Please the note the above is generally not advised as you are giving the rclone mount permission to overwrite anything in its way, therefore this introduces a risk of data loss, so I wouldn't use this unless absolutely necessary.
Happy to share my scripts if you are interested? I appreciate there are many ways to skin the proverbial cat however and I'm sure others will jump in with alternative suggestions to get your setup working.
So first off I don't personally use Compose for my docker setup. Although it would make my life easier, I've just not gotten around to setting it all up as I have 16 containers and it will take me a while, so my scripts are just basic docker commands. No reason you can't easily adapt them for compose though.
So here is my rclone script (This is the official rclone container)
As you can see it is also set up for webgui access, hence the port number but you may not want or need that. The important point to note is the volume I have added -v /mnt:/mnt:shared It is essential you add the shared command to whatever location you plan to add your mount to, not the mount itself.

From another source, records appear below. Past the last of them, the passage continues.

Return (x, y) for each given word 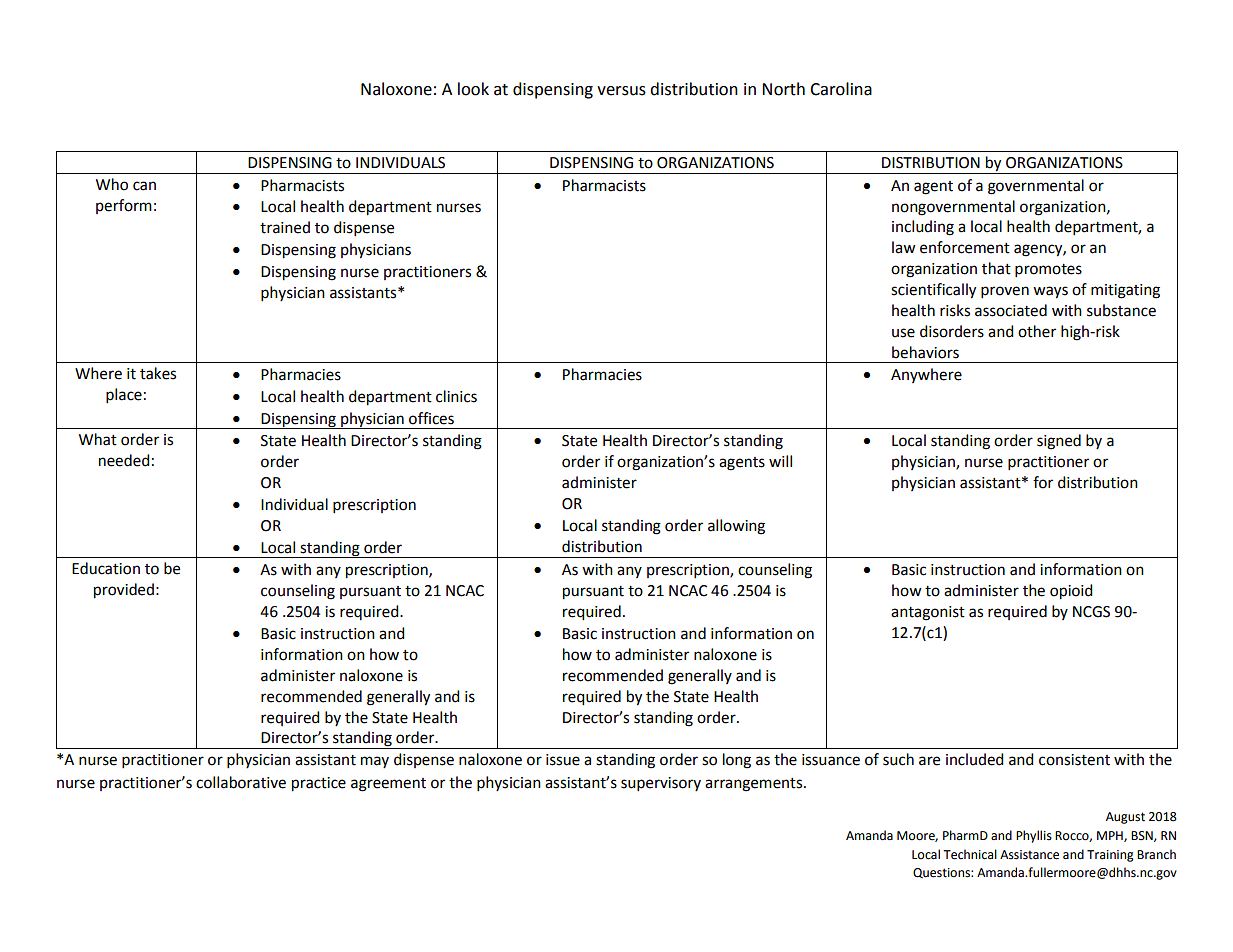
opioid (1071, 592)
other (1037, 331)
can (144, 186)
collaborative (241, 782)
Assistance (1029, 855)
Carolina (841, 89)
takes (158, 373)
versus (621, 91)
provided (124, 591)
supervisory (661, 784)
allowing (736, 527)
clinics (456, 396)
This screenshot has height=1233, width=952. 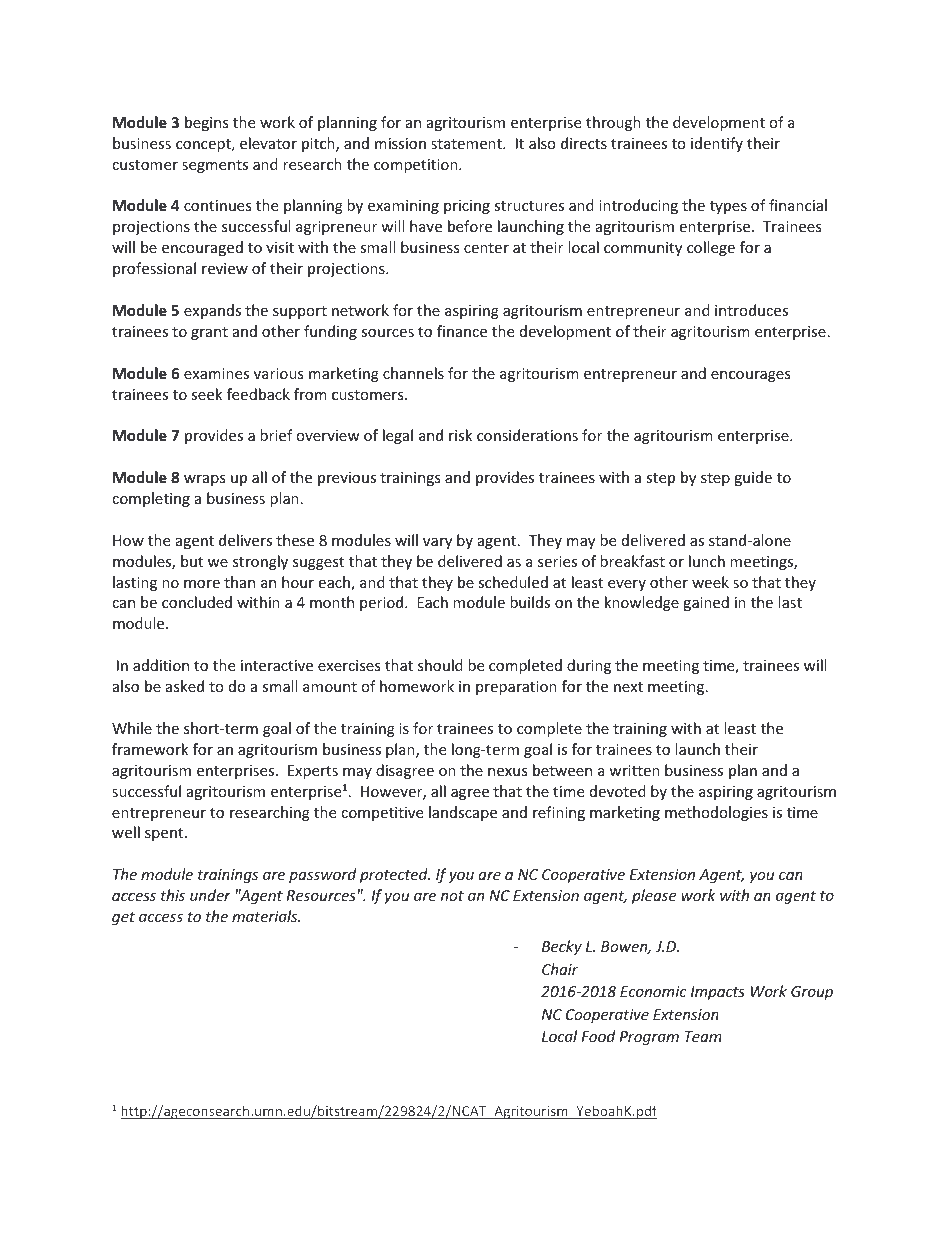 I want to click on week, so click(x=710, y=582).
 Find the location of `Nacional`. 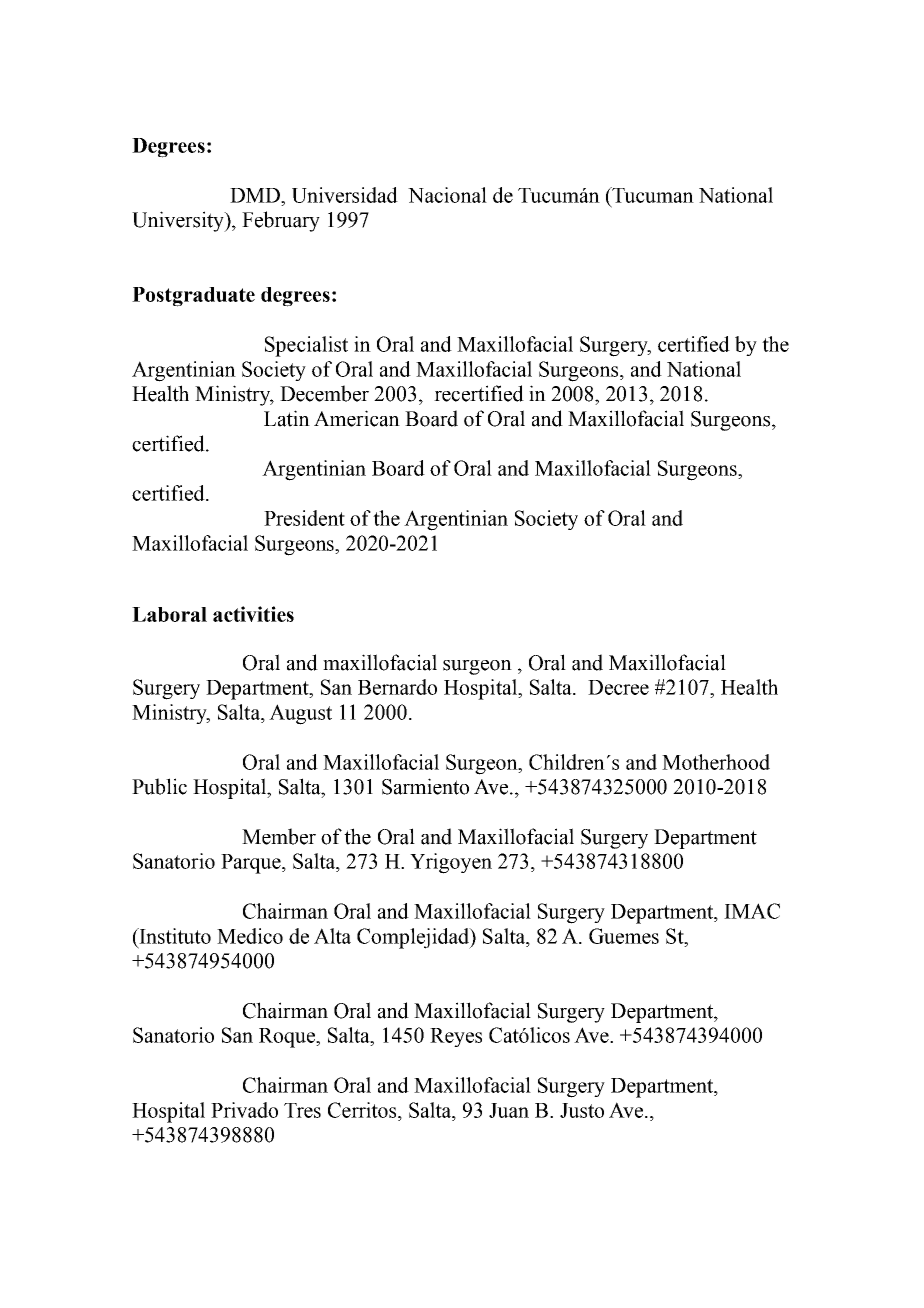

Nacional is located at coordinates (447, 195).
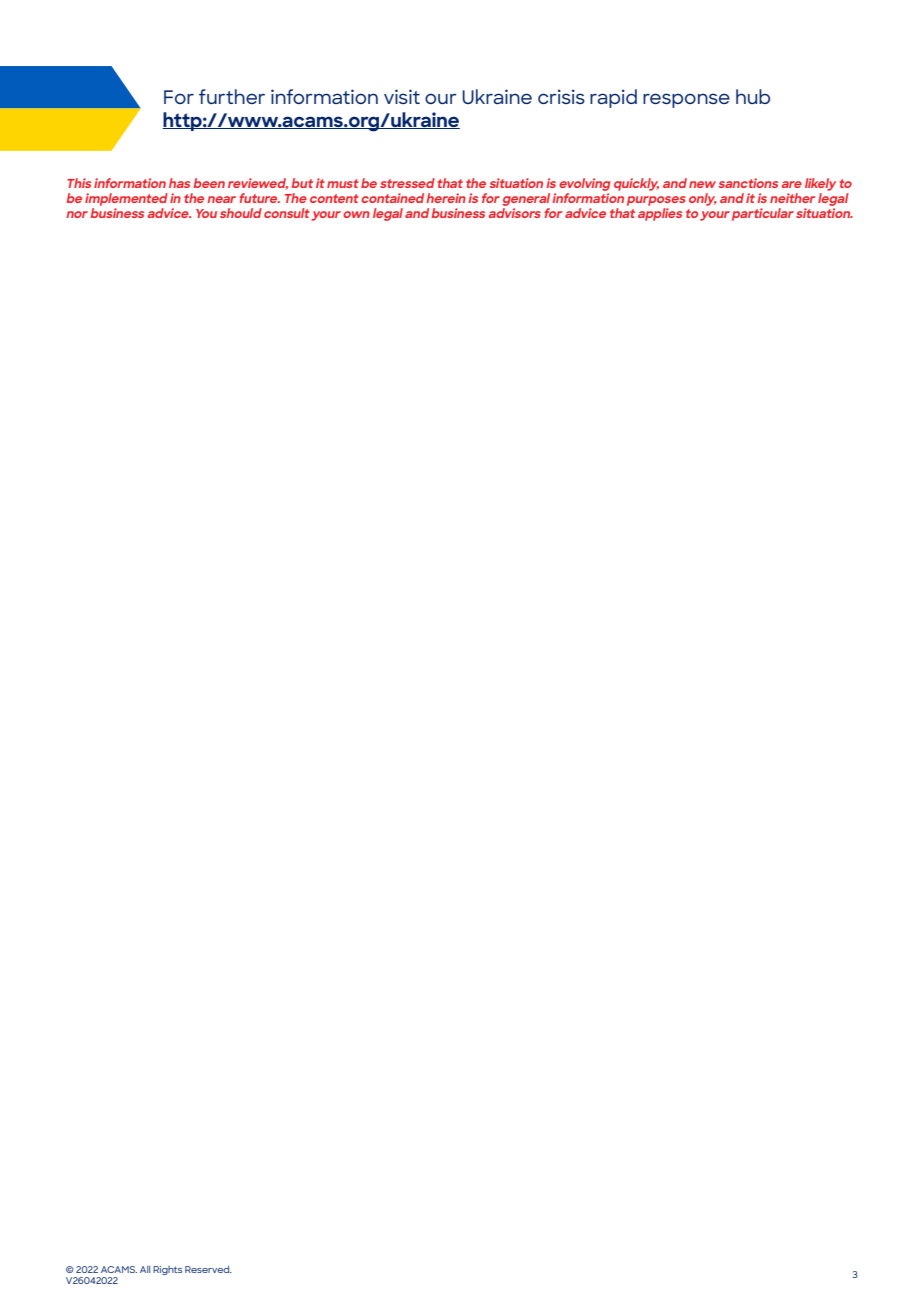 The height and width of the screenshot is (1308, 924). What do you see at coordinates (167, 1270) in the screenshot?
I see `Rights` at bounding box center [167, 1270].
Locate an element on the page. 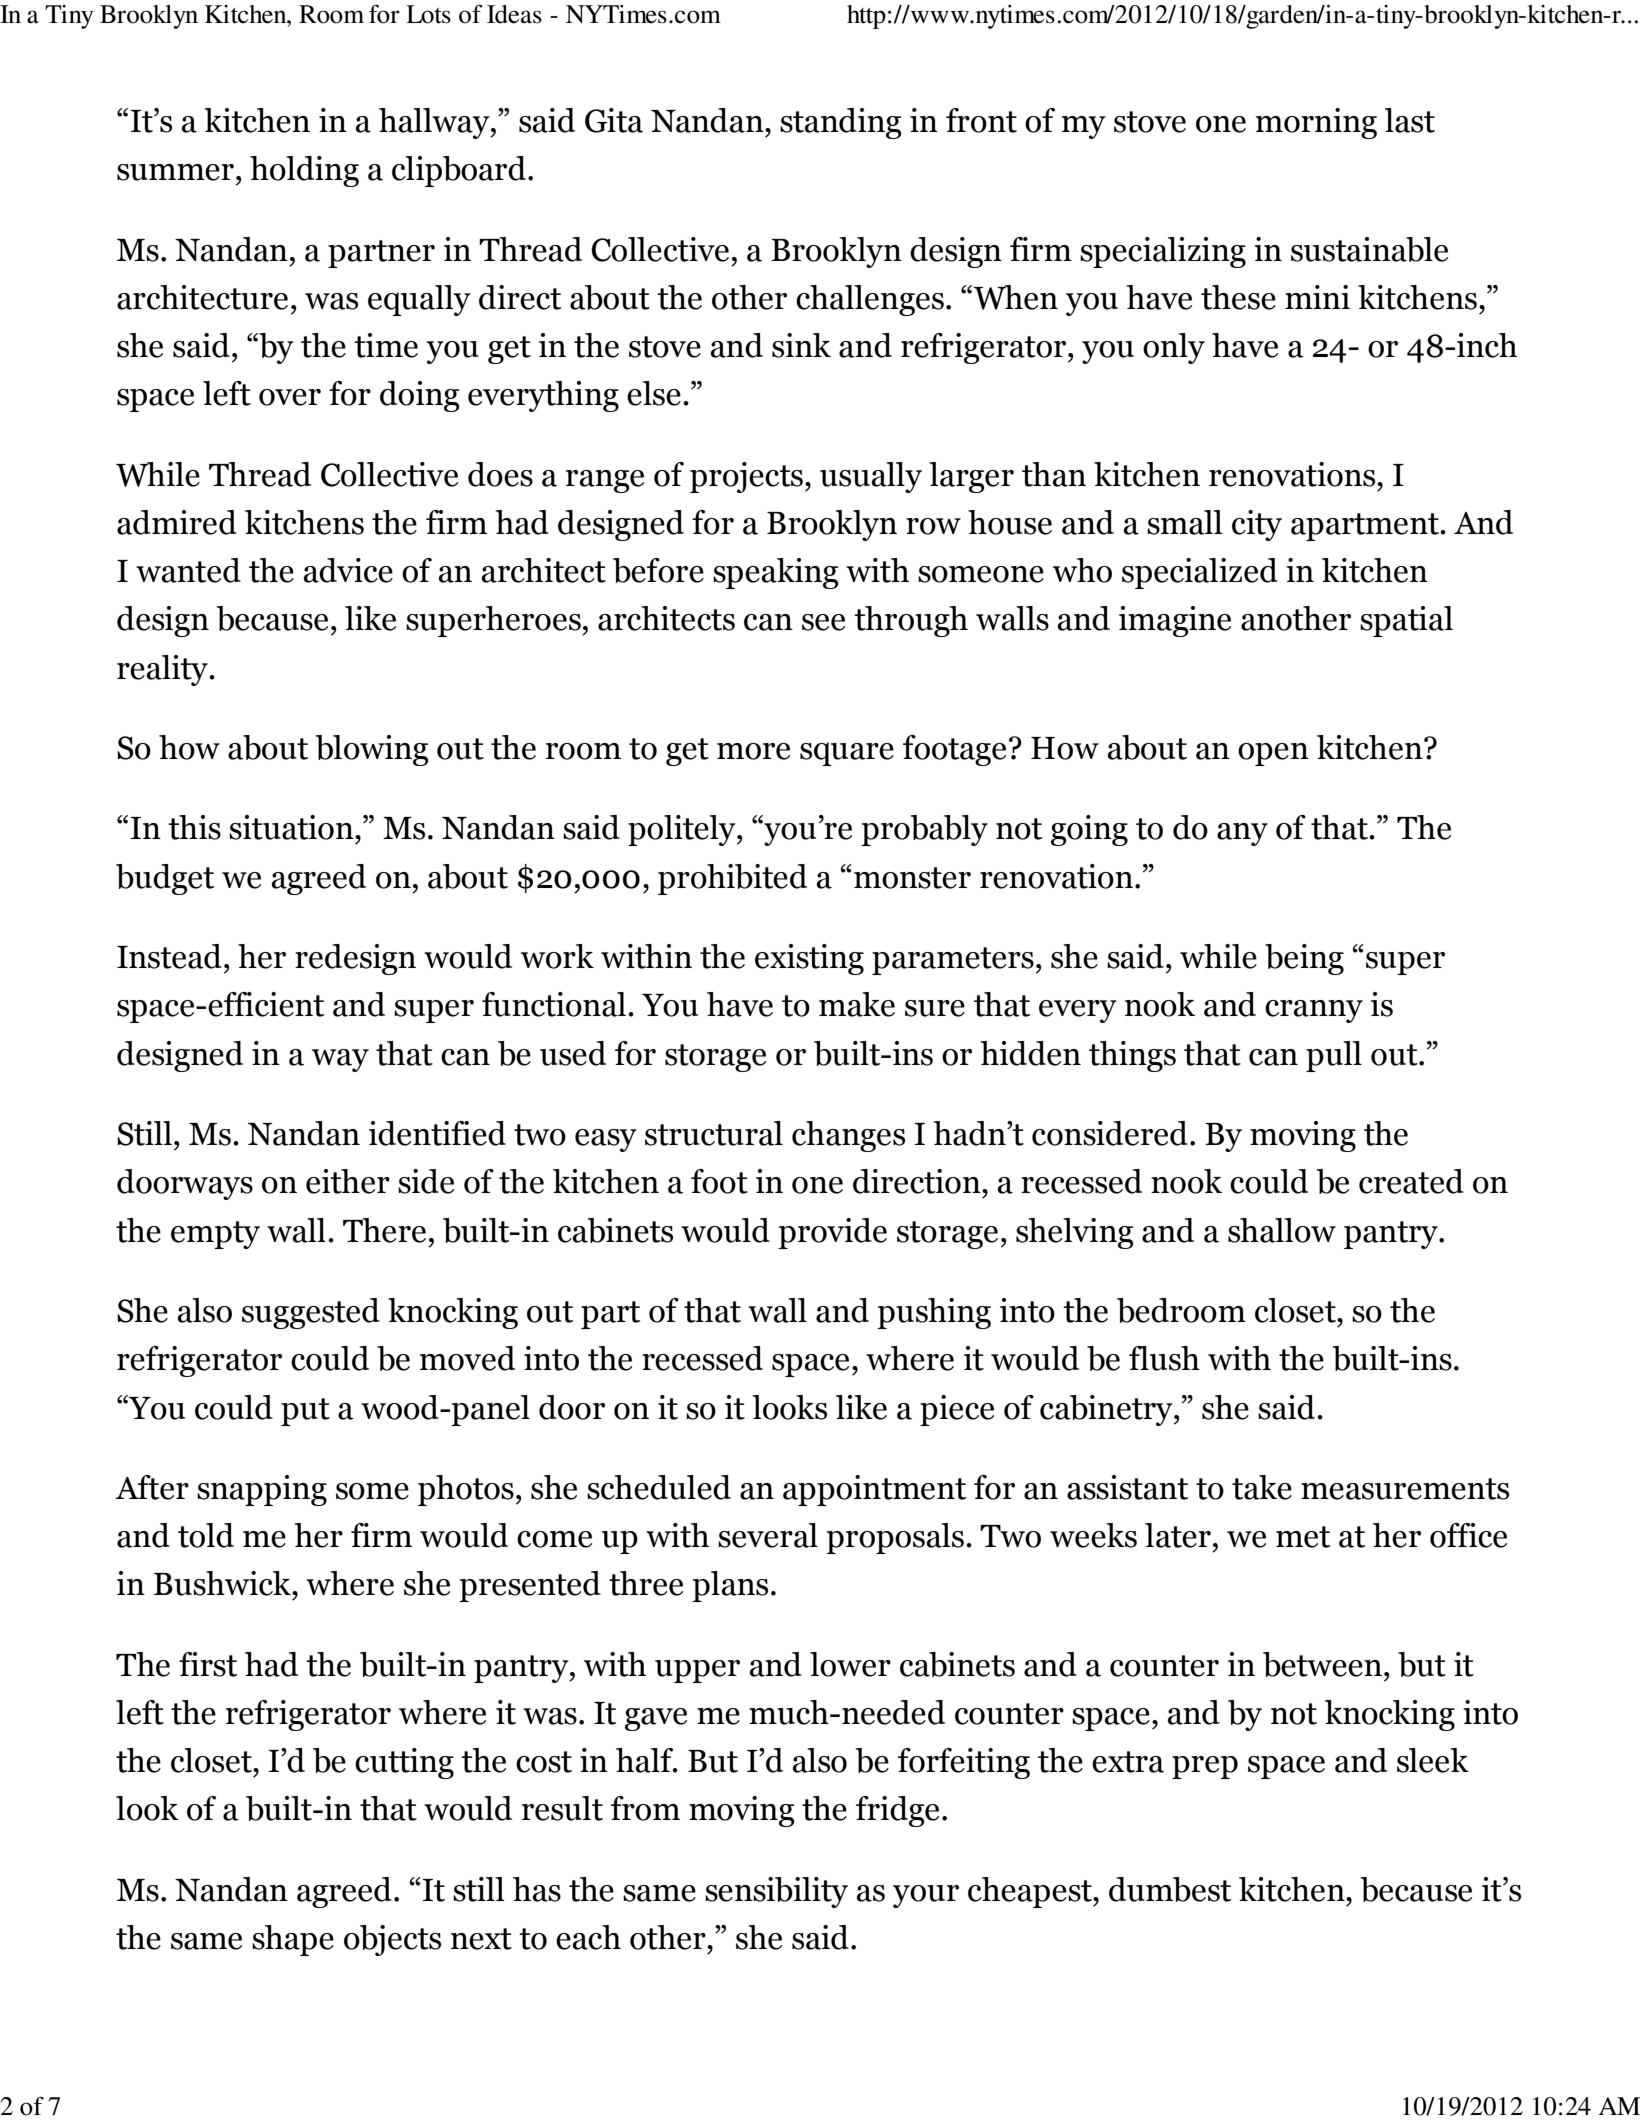 The image size is (1640, 2122). sensibility is located at coordinates (776, 1892).
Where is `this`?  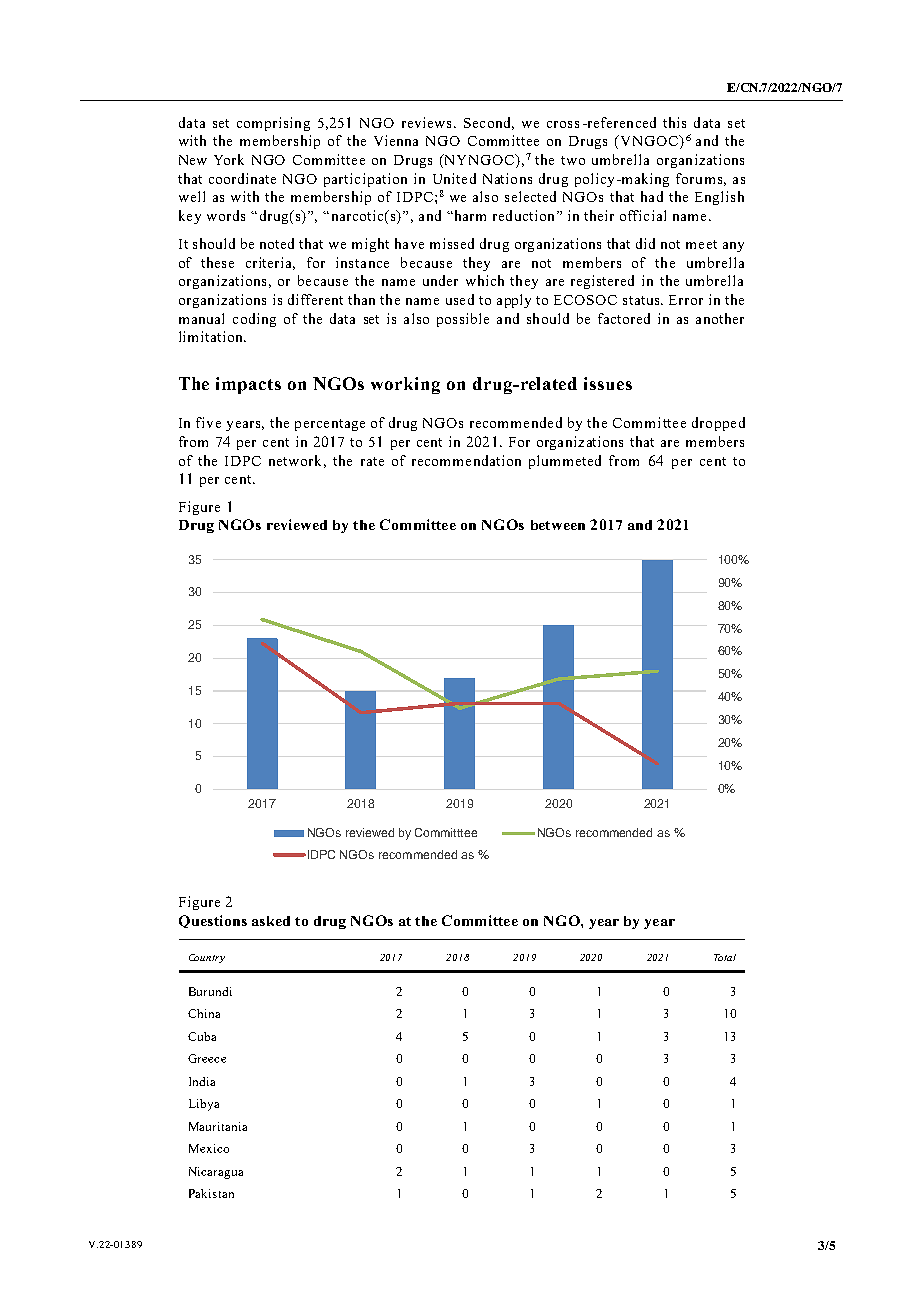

So in my case, as mnt/Skull is the location of my rclone mount I need to add the shared command to mnt
as you can see I have added a volume for my mount -v /mnt/Skull:/mnt/Skull:rslave that uses the rslave command to bind itself to the mount.
Without going into great detail on bind propagation this means you are able to start Plex before the mount without issue, as Plex will see the mount once it's ready, without having to restart it.
I must just stress that the command I have in my rclone script --allow-non-empty shouldn't be used for the sake of it as it can be destructive. I am using is in my set up as I have a couple of containers that create empty directories in anticipation of where the mount should be. I have tested this in my set up and know that it does no harm, however it should be used with great caution as it gives the mount permission to write straight over the top of whatever is underneath!
I use fstab to mount all rclone / mergerfs / cifs in the host OS. Some of these mounts are made available to the docker containers.
The issue I face is during power off/on/reboot. Docker starts before all mounts are ready.
So, in my case, I need to restart a container about a minute after the host OS has completed the boot process.
It's not elegant or very resilient, but it works.
My entry for this in crontab looks like this: @reboot echo docker restart container_name | sudo at now + 1 minutes
This configuration depends on the at service which needs to be installed and enabled at boot.